Drug Detail:Docefrez (Docetaxel [ doe-se-tax-el ])
Drug Class: Mitotic inhibitors
Usual Adult Dose for Non-Small Cell Lung Cancer
As a single agent after failure of prior platinum-based chemotherapy: 75 mg/m2 IV over 1 hour every 3 weeks
Chemotherapy-naive patients: 75 mg/m2 IV over 1 hour immediately followed by cisplatin 75 mg/m2 IV over 30 to 60 minutes; repeat every 3 weeks
Comments:
- Premedicate with oral corticosteroids (e.g., dexamethasone 8 mg 2 times a day) for 3 days starting 1 day prior to chemotherapy.

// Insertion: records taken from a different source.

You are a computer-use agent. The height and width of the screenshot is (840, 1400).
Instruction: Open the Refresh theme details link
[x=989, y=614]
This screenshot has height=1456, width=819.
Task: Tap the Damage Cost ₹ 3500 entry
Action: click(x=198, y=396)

- Adjust dose as needed for toxicity.
- Patients should receive cisplatin premedication with antiemetics and hydration.
Uses:
- As monotherapy for locally advanced or metastatic non-small cell lung cancer (NSCLC) after failure of prior platinum-based chemotherapy
- In combination with cisplatin for unresectable, locally advanced or metastatic NSCLC in patients who have not previously received chemotherapy for this condition
Usual Adult Dose for Breast Cancer
- Monotherapy: 60 to 100 mg/m2 IV over 1 hour every 3 weeks
- Adjuvant therapy: 75 mg/m2 IV over 1 hour administered 1 hour after doxorubicin 50 mg/m2 IV and cyclophosphamide 500 mg/m2 IV every 3 weeks for 6 cycles; prophylactic G-CSF may be used to mitigate the risk of hematological toxicities
Comments:
- Premedicate with oral corticosteroids (e.g., dexamethasone 8 mg 2 times a day) for 3 days starting 1 day prior to chemotherapy.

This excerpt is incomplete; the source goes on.